- Original cinema poster
- Directed by: Geoffrey Reeve
- Written by: Paul Wheeler Joseph Forest
- Based on: novel by Alistair MacLean
- Produced by: Geoffrey Reeve Richard Morris-Adams associate George Davis
- Starring: David Birney Charlotte Rampling Michael Lonsdale
- Cinematography: Fred Tammes
- Edited by: Robert Morgan
- Music by: Stanley Myers
- Production companies: Geoffrey Reeve Productions Societe Nouvelle Prodis
- Distributed by: Fox-Rank Distributors (UK) Bryanston Film Distributors (USA)
- Release date: 8 August 1974;
- Running time: 98 minutes (theatrical release)
- Countries: United Kingdom France
- Language: English

= Caravan to Vaccarès (film) =

1974 British-French film by Geoffrey Reeve

Caravan to Vaccarès is a 1974 British-French action film directed by Geoffrey Reeve and starring David Birney, Charlotte Rampling and Michael Lonsdale. It was loosely based on the 1970 novel Caravan to Vaccarès by Alistair MacLean.

==Plot==
In Southern France, a mysterious assassin shoots one man, then another.

A wandering young American adventurer, Bowman (David Birney), meets a pretty young British photographer, Lila (Charlotte Rampling) when she hitches a ride. They run into the assassin while helping a couple who have broken down by the side of the road.

When they arrive in town they meet a French duke (Michel Lonsdale) who invites them to dinner. David reveals that the duke had met him in Paris and offered him a job for $3,000 and a return ticket to New York but he doesn't know what for. He is driving a car lent by the duke. That night a man breaks into a place where they are staying but Bowman fights him off.

The duke appears and hires Bowman to smuggle a Hungarian scientist (Michael Bryant) out of France to the United States. Bowman is reluctant but the duke says if he won't do it he will report the car as being stolen.

The scientist escaped the Iron Curtain by hiding with a caravan of gypsies, but is being pursued by an unscrupulous gang bent on capturing him for sale to the highest bidder.
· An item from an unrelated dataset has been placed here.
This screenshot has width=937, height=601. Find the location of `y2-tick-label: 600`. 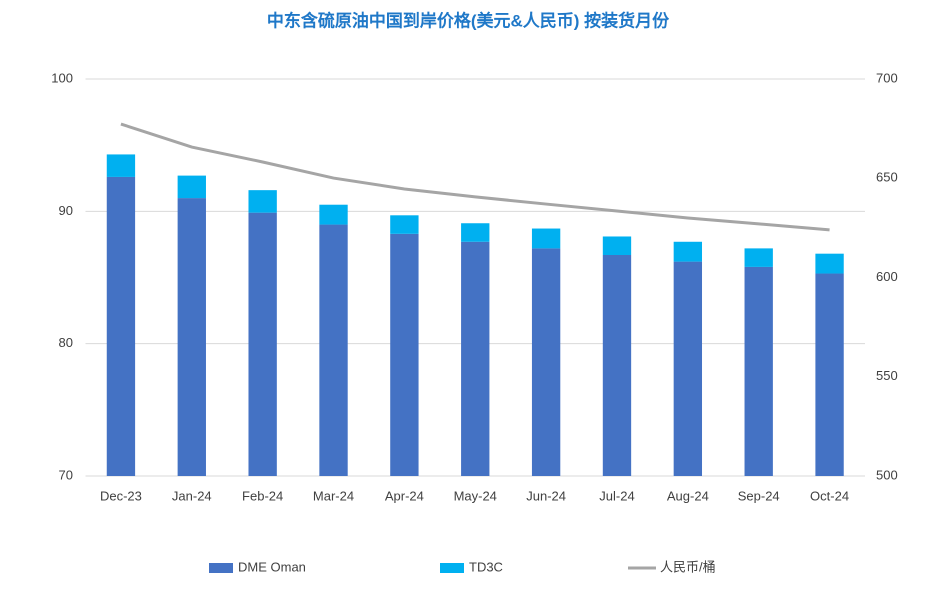

y2-tick-label: 600 is located at coordinates (887, 276).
A woman who helps Bowman is murdered at a bull fight. She turns out to be the Duc's daughter.

Lila and the scientist are kidnapped, but Bowman rescues them. Lila and Bowman sleep together.

Bowman is driving the scientist to safety in a car when a helicopter chases after them. The helicopter drives the car off the road. It seems the scientist has fallen into quicksand; a rope is dropped from the helicopter to retrieve him. However it turns out the man is Bowman in disguise. He overpowers one of the men in the helicopter then is dropped into a bull ring. Bowman defeats a bull fighter and is about to be killed by a charging bull but is rescued when the Duc shoots it dead.

The Duc farewells Bowman and Lila at the airport with the scientist.

==Cast==
- David Birney as Bowman
- Charlotte Rampling as Lila
- Michael Lonsdale as Duc de Croyter
- Marcel Bozzuffi as Czerda
- Michael Bryant as Zuger
- Serge Marquand as Ferenc
- Marianne Eggerickx as Cecile
- Françoise Brion as Stella
- Vania Vilers as Vania
- Manitas De Plata as Ricardo
- Jean-Pierre Cargol as Jules
- Jean-Pierre Castaldi as Pierre
- Jean Michaux as Waiter
- Alan Scott as Receptionist
- Jean-Yves Gautier as Gendarme
- Graham Hill as Helicopter pilot

==Production==
The story was originally written as a screenplay developed by MacLean with Geoffrey Reeve before being turned into a novel.

Reeve had previously directed another story of Maclean's, Puppet on a Chain. That had been adapted by Paul Wheeler wrote the script for Vaccares for £2,000.

The film was shot on location in the Camargue in late 1973. The finale, where David Birney is dropped into a bull ring from a helicopter, was filmed last.

The Rank Organisation financed four films by the end of the 1974 financial year,Carry on Dick, Carry on Girls, The Belstone Fox and Don't Just Lie There, Say Something, and partly financed Soft Beds and Hard Battles and Caravan to Vaccares.

==Reception==
The film had a royal premiere at the Odeon in Leicester Square honour of the Save the Children Fund. It was attended by Princess Anne and her then-husband Mark Phillips, but not MacLean who refused to attend.

===Critique===
The Guardian praised Rampling's beauty but said Birney "is about as expressive as a constipated owl" and that the film had "rather plastic romance and enough cinematic action to fill half a bucket with stuntmen's sweat."

"I guarantee there isn't an incident in this film you haven't seen before" wrote the Evening Standard.

Filmink claimed the film had "the most perfect Maclean heroine (Charlotte Rampling, who is beautiful, brave, feisty, exotic and mysterious) and the most miscast Maclean hero (David Birney, who plays a tough, sexy adventurer like a sitcom TV cop.)."